Dalam keheningan total semuanya beraliensi menjadi penguji, nada-nada merajuk merayuku untuk terlelap, kicauan merpati menyapaku mengajak untuk bersua mimpi, hembusan angin menyusup hingga sumsumku menarikan banyak gerakan tanpa angka hitungan. Aku hanya manut..berharap kepatuhanku kepada pemilik awan sanggup menghadirkan untukku satu saja kawan. Berharap ketidak adaan geliat dalam nafasku memberinya sentuhan berarti hingga ia terketuk memberiku satu saja teman bernyawa.

.
.
Harapan adalah jilatan pedang, kata adalah mantra yang melumuri tiap ujung sayatannya. Dalam kepatuhan tanpa batasan, kembali aku terlempar dalam satu kesadaran. Siapa aku? Bagaimana dan kenapa semuanya menjadi pertanyaan? Dalam dunia yang seharusnya ada untuk artefakku yang disebut manusia, kenapa tetap juga kutemui prasangka? Iritasi yang terus tergores hingga luka tak lagi bisa disebut luka. Ia telah berganti nama menjadi bencana. Dan dalam lingkup dimana semua ruang adalah lengang, di penghujung langit, kenapa masih juga kudapati sepi yang menusuk tanpa permisi? Aku..dimanakah harusnya sebenarnya aku?

.
.
Gegap gempita nafas menyambutku pada detik pertama kepulanganku dari persinggahan diatas awan.

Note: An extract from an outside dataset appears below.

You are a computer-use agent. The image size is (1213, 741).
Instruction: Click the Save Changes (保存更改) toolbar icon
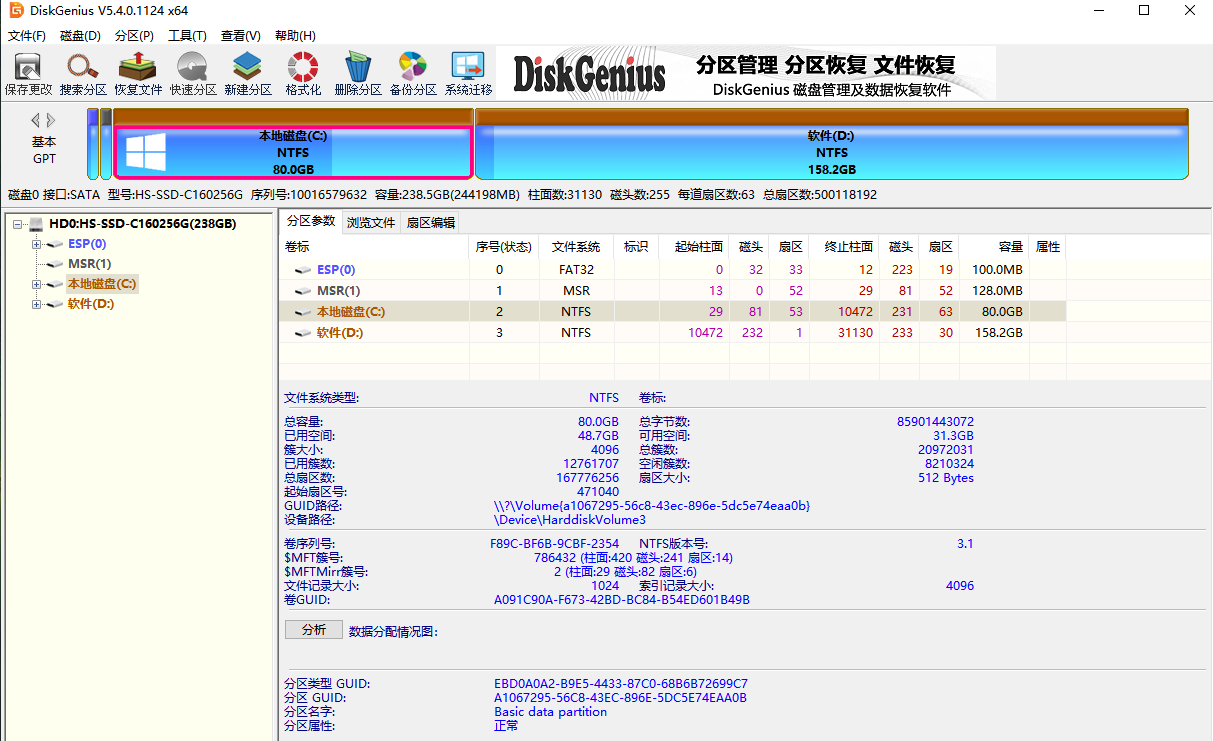28,73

Satu nyawa menyapa, dua raga mengajakku berbicara, tiga nama mulai menyodorkanku banyak tanya.
Ahhh...tanya, bedebah satu itu kenapa datang lagi? Bahkan tak diberinya aku satu saja waktu untuk sekedar bernafas lega tanpa menghirup tanya dan tanya. Telah kumasuki dunia yang kengeriannya tak akan pernah sanggup untuk siapapun berani sekedar mempertanyakan. Telah kusinggahi juga tempat dimana semua aroma yang kucecap adalah semerbaknya surga, tempat dimana seberapapun jauh mataku memandang yang ada hanyalah kedamaian, hening yang meluap dari empuknya dataran awan. Dan kini, yang tersisa adalah kata-kata. Kakiku melangkah sejauh ia sanggup, mataku memandang seluas retina sanggup berkelana. Tapi semua tak menyisakan makna. Karena kembali, hanya kutemukan kawan, kutemukan sejumput harapan, kutemukan sederet teman dan ku temukan juga secuil nyawa dari para penghuni cakrawala aksara.
Tetes peluh kusulap menjadi koma. Tawa bahagia kumantrai menjadi spasi. Dan dari itu semua, dari kehadiran sesuatu yang tak pernah ada, berhasil ku kelabui diri dengan berbagai macam janji. Janji bahwa aku tidak akan pernah sendiri, janji bahwa semua akan menguap dari persembunyian, janji bahwa tak akan pernah kubiarkan diriku kesepian. Secercah harapan yang muncul dari pembohongan massal dari diri sendiri untuk diri sendiri.

.
.
Telah kulalui banyak jalanan lebih panjang dari siapapun yang berkaki, telah kulalui banyak perang dimana darah bukanlah sesuatu yang berarti ketika harus ditumpahkan. Telah juga kulalui banyak hari dimana keabnormalan menjadi judul untuk tiap ekspedisiku.
Jalanan ini, tak akan mungkin hadir dengan lebih mengerikan lagi. Dinginnya aspal tak akan lagi sanggup membunuhku untuk kesekian kali. Karena telah kubentengi diri dari mantra pembunuh terhebat sepanjang masa yang pernah ada di dunia ini. Sepi.